Tuesday, June 11, 2013

5 Tips For Avoiding "The Bonk" On Long Bike Rides

I don't know if its due to my advanced age (46) or the fact that my nickname should be "Heavy Sweater" but  I've become an expert at "bonking" on long training rides.

By "long rides" I mean those over 30-35 miles and lasting 2:30 to three hours or more. (I'm still building up my fitness and stamina for anything longer.)

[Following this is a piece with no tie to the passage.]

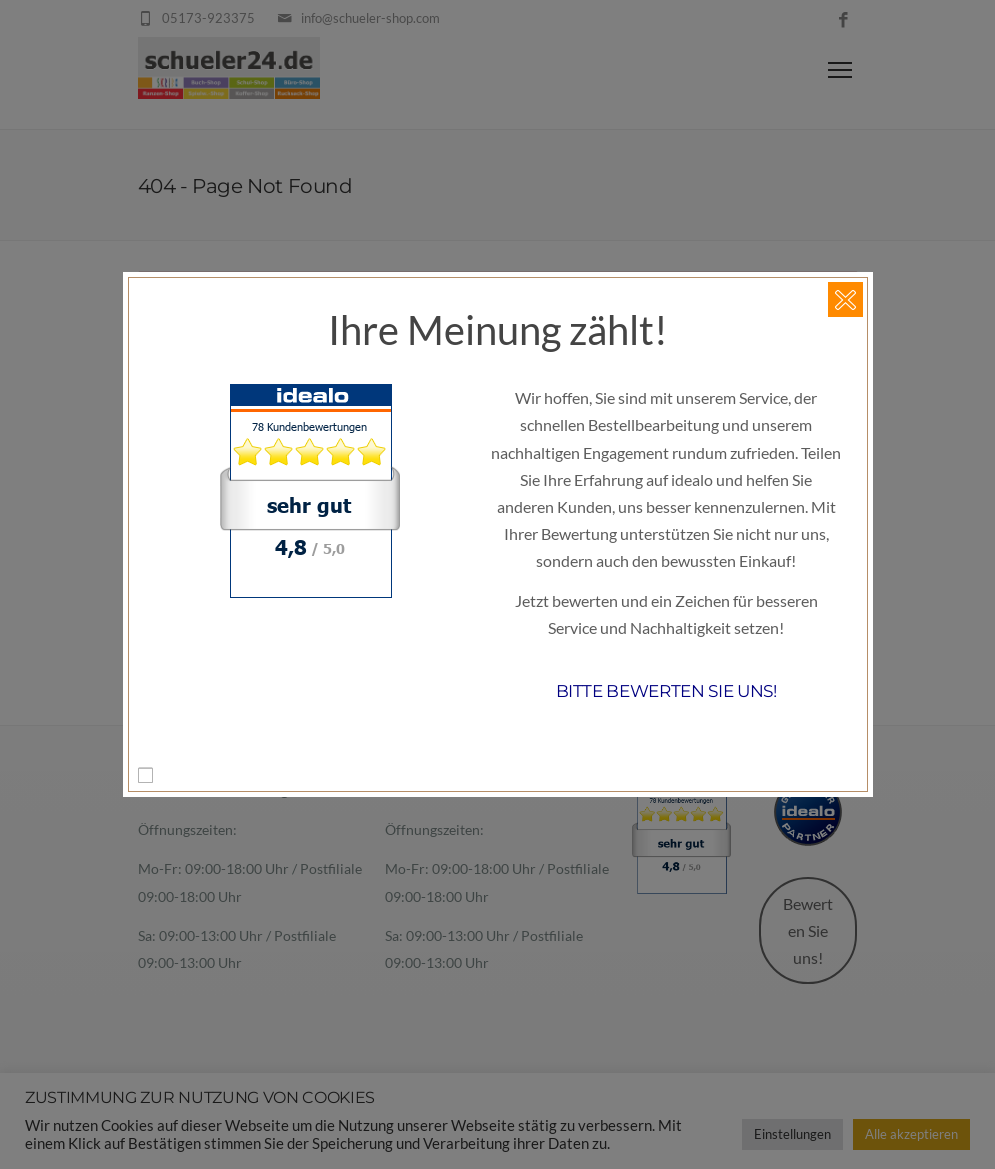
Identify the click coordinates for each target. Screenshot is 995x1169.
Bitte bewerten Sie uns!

My "bonking" usually sets in around the 20 mile mark between an hour and 1:15 into the ride. If it's a hot day, I'll start to feel like my legs just can't turn over as quickly and I'm not light on the pedals. By mile 30 I'm usually well off the pace. By mile 40 I'm barely moving up the hills and may even weave a little.

Here are my sure fire ways to guarantee a "bonk:" 
1. Do not eat anything before the ride.
2. Do not carry any sports drinks.
3. Do not carry any solid food.
4. Do not carry any energy gels.
5. Do not apply sunscreen before setting out on the ride.

So, logically, here is what I've been doing to prevent such misery:
1. Prepare my fueling plan the night before. Figure out what I'm going to eat before and during the ride. Eat at least 200-250 calories before the ride. Drink 16oz of water and S-Caps if it's above 75 degrees and humid.
2. Mix up 2 pretty strong bottles of Gatorade. Put one S-Cap or Endurolyte in each bottle.
3. Make sure I have at least one Clif bar to eat at around mile 20.
4. Carry a full flask of Hammer Gel (Montana Huckleberry or Vanilla) and draw from it every 15-20 mins. 
5. Put sunscreen on the back of my neck, arms, face, etc. prior to leaving the house.
Figure out your own requirements by listening to your body. Spending a little extra time on your fueling plan can do wonders for helping you avoid "the bonk."